#### What the exercise asks:
Lines from the one containing "The width and height of the screenshot is (792, 535)." through the end of the data below are to be transcribed exactly; leave out all others.

#### Records shown:
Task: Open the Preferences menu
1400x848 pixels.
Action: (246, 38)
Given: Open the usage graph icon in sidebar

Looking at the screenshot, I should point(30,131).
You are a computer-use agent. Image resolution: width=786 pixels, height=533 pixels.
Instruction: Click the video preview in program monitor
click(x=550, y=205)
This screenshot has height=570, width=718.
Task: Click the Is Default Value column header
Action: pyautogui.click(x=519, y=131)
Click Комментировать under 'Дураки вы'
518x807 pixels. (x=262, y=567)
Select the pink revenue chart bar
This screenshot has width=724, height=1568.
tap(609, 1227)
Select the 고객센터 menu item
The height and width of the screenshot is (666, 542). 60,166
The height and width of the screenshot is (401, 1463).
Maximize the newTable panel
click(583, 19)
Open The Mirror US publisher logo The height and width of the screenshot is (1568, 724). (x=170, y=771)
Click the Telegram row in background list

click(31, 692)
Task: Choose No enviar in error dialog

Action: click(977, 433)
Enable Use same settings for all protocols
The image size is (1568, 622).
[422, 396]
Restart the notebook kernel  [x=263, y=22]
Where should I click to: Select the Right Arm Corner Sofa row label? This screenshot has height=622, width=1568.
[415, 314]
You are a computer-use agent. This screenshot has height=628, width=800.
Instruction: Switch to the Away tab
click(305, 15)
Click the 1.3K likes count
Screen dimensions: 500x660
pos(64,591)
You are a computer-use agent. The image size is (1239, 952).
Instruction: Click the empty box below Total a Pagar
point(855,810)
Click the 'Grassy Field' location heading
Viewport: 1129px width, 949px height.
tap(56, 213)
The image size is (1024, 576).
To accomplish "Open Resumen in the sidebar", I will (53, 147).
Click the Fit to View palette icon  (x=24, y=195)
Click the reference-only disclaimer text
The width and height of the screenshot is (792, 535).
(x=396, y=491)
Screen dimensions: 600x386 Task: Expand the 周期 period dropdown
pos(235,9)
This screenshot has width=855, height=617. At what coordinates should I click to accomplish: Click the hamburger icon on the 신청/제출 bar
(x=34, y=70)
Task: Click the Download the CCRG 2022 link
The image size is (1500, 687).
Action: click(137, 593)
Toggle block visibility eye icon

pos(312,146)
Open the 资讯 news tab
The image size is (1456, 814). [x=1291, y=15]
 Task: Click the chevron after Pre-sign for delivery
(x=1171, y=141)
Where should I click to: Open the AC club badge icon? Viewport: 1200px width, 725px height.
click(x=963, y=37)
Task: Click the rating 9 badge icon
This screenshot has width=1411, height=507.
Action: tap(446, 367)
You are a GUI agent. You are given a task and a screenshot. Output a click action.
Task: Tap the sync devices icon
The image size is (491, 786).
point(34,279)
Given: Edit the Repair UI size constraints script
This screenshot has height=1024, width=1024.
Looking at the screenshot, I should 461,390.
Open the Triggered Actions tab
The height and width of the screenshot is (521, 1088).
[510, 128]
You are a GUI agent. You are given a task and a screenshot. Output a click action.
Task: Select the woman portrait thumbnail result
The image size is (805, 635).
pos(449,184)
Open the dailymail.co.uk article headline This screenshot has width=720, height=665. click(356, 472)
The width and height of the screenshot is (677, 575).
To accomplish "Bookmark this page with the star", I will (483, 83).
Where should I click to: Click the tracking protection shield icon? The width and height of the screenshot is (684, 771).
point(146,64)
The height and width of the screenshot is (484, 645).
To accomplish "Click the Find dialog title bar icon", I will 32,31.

#### Task solution:
The width and height of the screenshot is (792, 535).
(x=396, y=491)
Screen dimensions: 600x386 Task: Expand the 周期 period dropdown
pos(235,9)
This screenshot has width=855, height=617. At what coordinates should I click to accomplish: Click the hamburger icon on the 신청/제출 bar
(x=34, y=70)
Task: Click the Download the CCRG 2022 link
The image size is (1500, 687).
Action: click(137, 593)
Toggle block visibility eye icon

pos(312,146)
Open the 资讯 news tab
The image size is (1456, 814). [x=1291, y=15]
 Task: Click the chevron after Pre-sign for delivery
(x=1171, y=141)
Where should I click to: Open the AC club badge icon? Viewport: 1200px width, 725px height.
click(x=963, y=37)
Task: Click the rating 9 badge icon
This screenshot has width=1411, height=507.
Action: tap(446, 367)
You are a GUI agent. You are given a task and a screenshot. Output a click action.
Task: Tap the sync devices icon
The image size is (491, 786).
point(34,279)
Given: Edit the Repair UI size constraints script
This screenshot has height=1024, width=1024.
Looking at the screenshot, I should 461,390.
Open the Triggered Actions tab
The height and width of the screenshot is (521, 1088).
[510, 128]
You are a GUI agent. You are given a task and a screenshot. Output a click action.
Task: Select the woman portrait thumbnail result
The image size is (805, 635).
pos(449,184)
Open the dailymail.co.uk article headline This screenshot has width=720, height=665. click(356, 472)
The width and height of the screenshot is (677, 575).
To accomplish "Bookmark this page with the star", I will (483, 83).
Where should I click to: Click the tracking protection shield icon? The width and height of the screenshot is (684, 771).
point(146,64)
The height and width of the screenshot is (484, 645).
To accomplish "Click the Find dialog title bar icon", I will 32,31.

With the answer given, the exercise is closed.